The capital structure requires subordinated debt.
If you're layering mezzanine debt behind senior bank financing, or need a second lien to fill an equity gap, private credit is the only market that provides it. Banks don't do subordinated debt.
The Premium Is the Point
Sophisticated borrowers don't choose private credit despite the higher cost — they choose it because the deal certainty, speed, and structural flexibility are worth the premium. The question is never "is private credit cheaper?" It's "does the deal close without it?"
5How PeerSense Accesses Both Markets
The PeerSense deal desk: running both markets in parallel — bank and private credit — until the right term sheet is in hand.
Most brokers specialize in one market or the other — banks or private credit. PeerSense operates in both, which means we can run your deal through the right channel based on your profile, timeline, and structure.
We start by understanding your deal: What are you financing? What's your timeline? What's your risk profile? What are your covenant tolerance and cost sensitivity? Then we map your deal to the right capital source — or sources.
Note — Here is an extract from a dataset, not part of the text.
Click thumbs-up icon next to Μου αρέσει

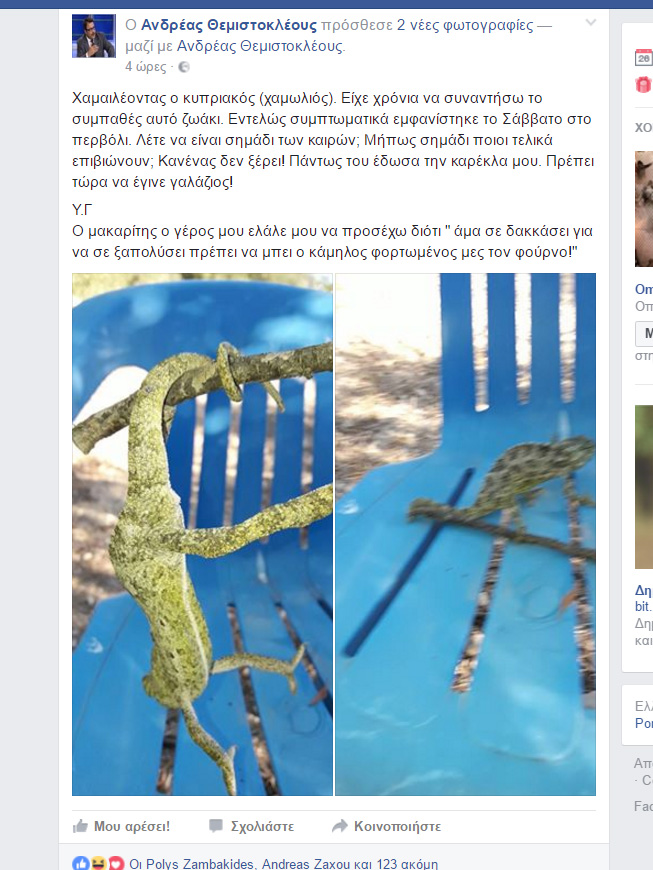coord(80,826)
In many cases, the best structure is a hybrid: senior bank debt with a private credit mezzanine layer, or an SBA 7(a) loan with a private credit bridge to close faster.
Our Bias
We don't have a bias toward one market or the other — we have a bias toward deals that close. If your deal is bank‑eligible, we'll get you bank pricing. If your deal requires private credit, we'll get you the best private credit terms available. And if your deal requires both, we'll structure the stack so each layer plays its role.
The Bottom Line
The best capital source is the one that closes your deal on terms you can live with. Private credit is not better or worse than bank lending — it's different. It serves different deals, different timelines, and different risk profiles. The mistake most borrowers make is choosing one or the other based on assumptions rather than running both processes and comparing real term sheets. The second mistake is choosing based on cost alone without considering speed, flexibility, and deal certainty. The third mistake is not having an advisor who can access both markets and structure the deal to maximize your outcome. If you’re raising capital and you’re not sure whether private credit or bank lending is the right path — the answer is probably both. Run both processes, get both term sheets, and make the decision based on real data rather than guesses. That’s how deals get done.